GIVEN TASK 1:
Using the passage on congressional subpoenas of former presidents, answer each question:
(a) In what year did Harry S. Truman decide not to comply with a subpoena?
(b) Which House committee issued that subpoena to Truman?
(c) Of John Quincy Adams, John Tyler and Theodore Roosevelt, which one provided a deposition?
GIVEN TASK 2: Output the stretch of the passage on congressional subpoenas of former presidents from "Why then do" through "question or issue?", copied word for word.

With the conclusion of the 117th Congress rapidly approaching, it is highly unlikely the report of the Jan. 6 Select Committee will include testimony from the 45th president of the United States. Donald Trump’s dismissal of the House committee’s subpoena for his testimony about the events leading up to and on the day of the worst attack on the Capitol in two centuries is not surprising.

Nor was former President Harry S. Truman’s 1953 decision not to comply with a subpoena issued by the House Committee on Un-American Activities who sought his response to a charge he had knowingly appointed an official while president who was a Russian spy.

Why then do congressional inquisitors even bother seeking the testimony of a former president? Is it merely an empty political gesture or because history shows that their appearance can elucidate a question or issue?

Often forgotten are the subpoenas issued to John Quincy Adams, John Tyler and Theodore Roosevelt after leaving office. Unlike Truman who declined to testify and Trump, who filed a lawsuit to avoid cooperating, Tyler and Roosevelt testified, and Adams provided a deposition relating to their tenure as president.

SUPPLIED INFORMATION:
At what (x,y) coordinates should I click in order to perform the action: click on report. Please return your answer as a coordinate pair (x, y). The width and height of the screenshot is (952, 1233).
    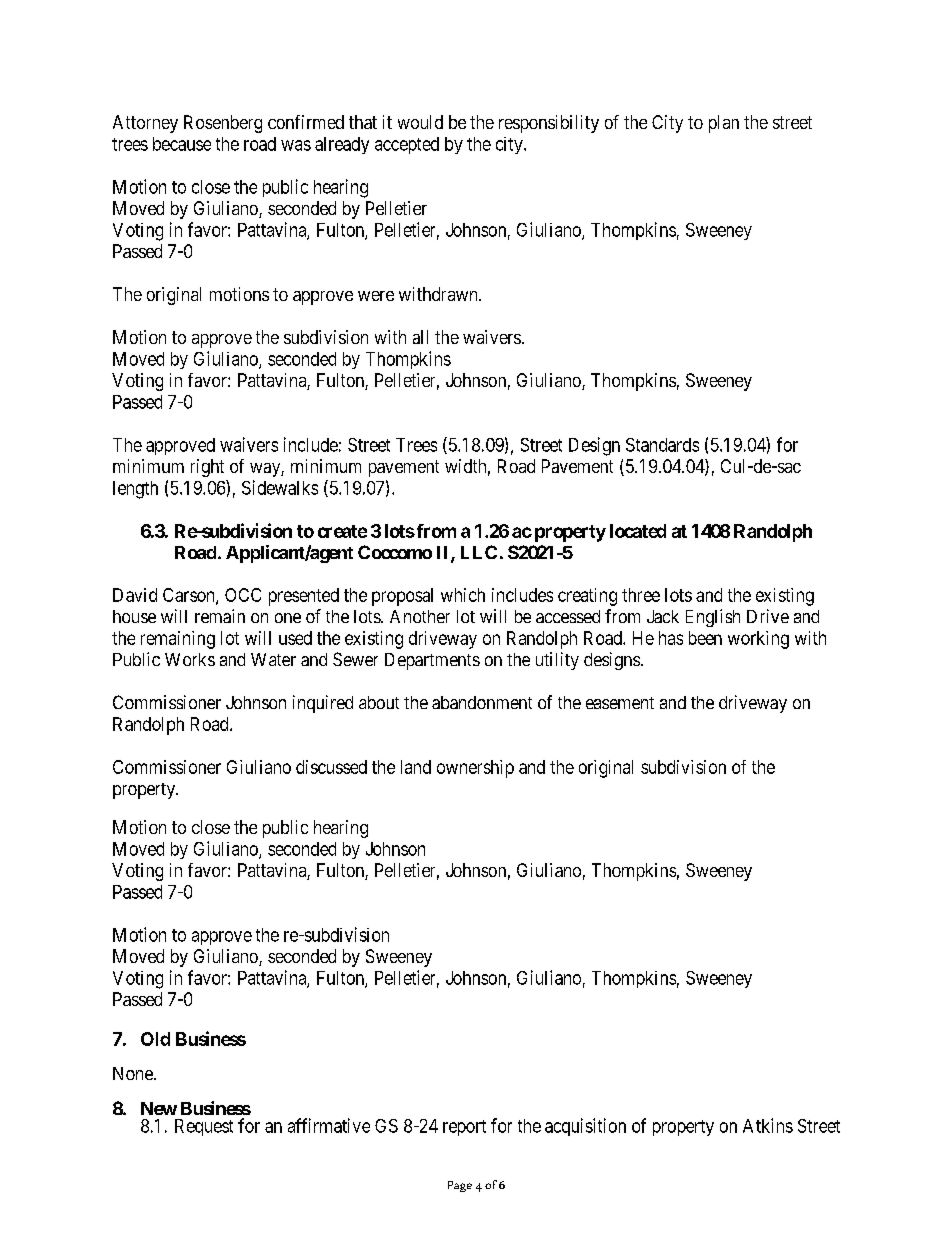
    Looking at the image, I should click on (464, 1128).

COMPLETE RESPONSE 1:
(a) 1953
(b) The House Committee on Un-American Activities
(c) John Quincy Adams

COMPLETE RESPONSE 2:
Why then do congressional inquisitors even bother seeking the testimony of a former president? Is it merely an empty political gesture or because history shows that their appearance can elucidate a question or issue?